Er, or something like that. Your website is arguably your most important marketing tool, and choosing a domain name is not a decision to be made hastily. Your website and its accompanying domain name (a.k.a. URL, web address) represent your brand, and you’ll be plastering that domain name on practically everything moving forward: business cards, t-shirts, advertisements, your @email address, letterhead, you name it. Here are some tried and true tips for making sure you choose wisely!
STRATEGIES TO CONSIDER
Support Your Brand Message Use your URL to describe what you do, if it’s not clear. If you own a family construction business called Heath & Sons, consider a domain name such as www.HeathConstruction.com.
Keep It Short and Simple Much of your business will come from word of mouth, so you want something easy to remember AND easy to spell – nothing that can be easily mis-typed.

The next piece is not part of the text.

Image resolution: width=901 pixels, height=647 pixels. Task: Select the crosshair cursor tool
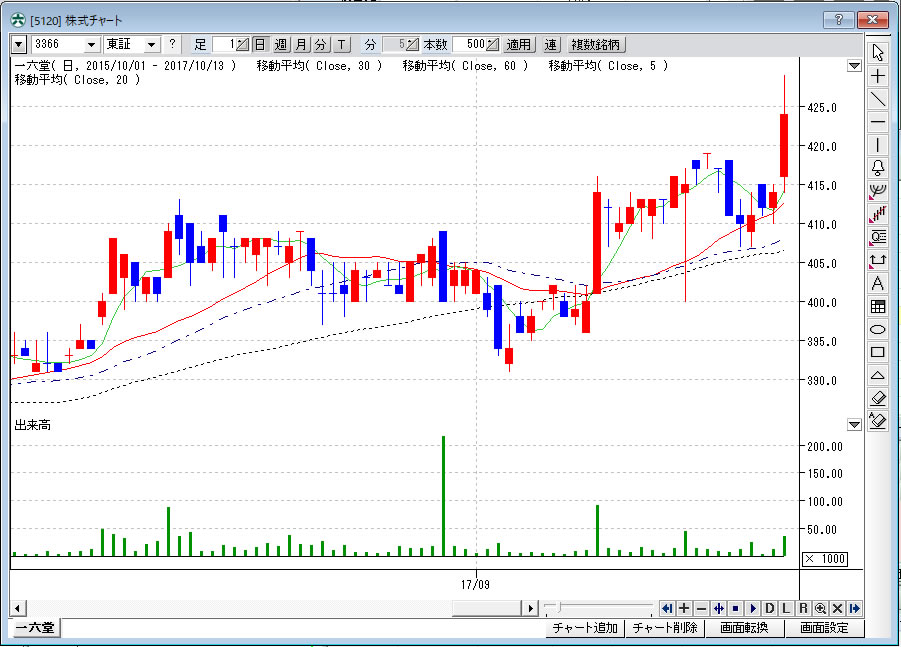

Register as a .com People tend to type in .com when they don’t know the ending of a domain name, plus it tends to sound more credible than other extensions (.me, .net, .info). Also, .coms tend to rank higher in search engine rankings. Note: It’s still a good idea to buy up these other extensions so that others don’t buy them later and build competing sites.
Consider Search Rankings When someone searches for a product or service on a search engine, they type in key words or phrases. Sites like Bing, Google or Yahoo search through millions of records to find websites that correspond with these terms. So, if you’re a canoe manufacturer, consider using that word in your domain name (i.e., www.CurtisCanoes.com).

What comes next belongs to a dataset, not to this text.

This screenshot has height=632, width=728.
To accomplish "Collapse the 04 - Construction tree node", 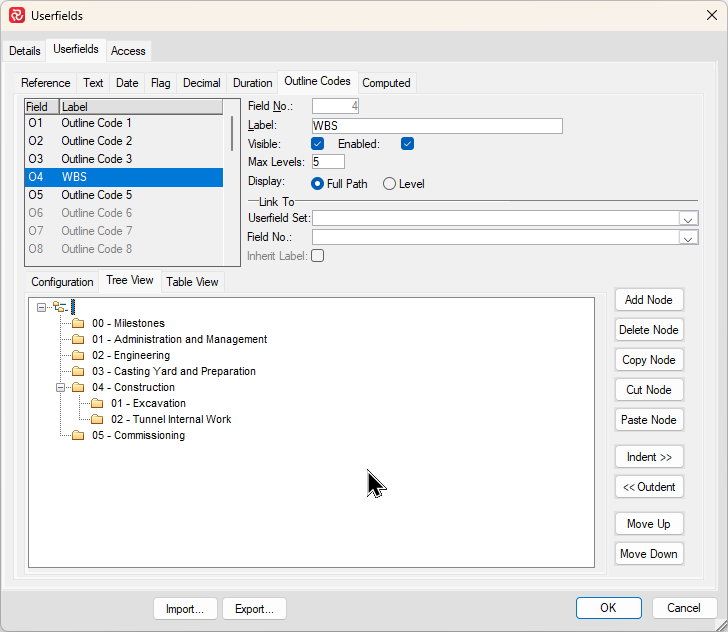I will (x=60, y=387).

Be Memorable/Unique Pick a domain name that won’t be confused with other sites (e.g., a plural version of an existing site or one that uses .net or .org instead of the existing .com).
Research It After you’re brainstormed key words and have an idea of the name of your business, do searches for other similar domain names. GoDaddy has a domain search function. Also, check to see if it’s actually available. You can do this through many sites, but here’s one: http://www.checkdomain.com/ Finally, ask some friends for feedback to make sure it makes sense and that you’ve haven’t overlooked something. WHAT TO AVOID
Numbers, Hyphens & Underscores These make your domain harder to remember, more confusing to explain, and people don’t know if they’re supposed to type “seven” or “7”.
Lengthy URLs It may be tough to find a suitable short name for your business, but you’re not doing yourself any favors with a long one, like “maryshomeimprovementofomaha.com,” especially when you’ll also probably use it as your email extension (e.g., mary@maryshomemiprov..... oh, nevermind!).
Trademark Infringement Dodge legal hassles by avoiding names that sound like other businesses or products. So, fight the urge to claim www.mcdonald.com for your new hamburger joint.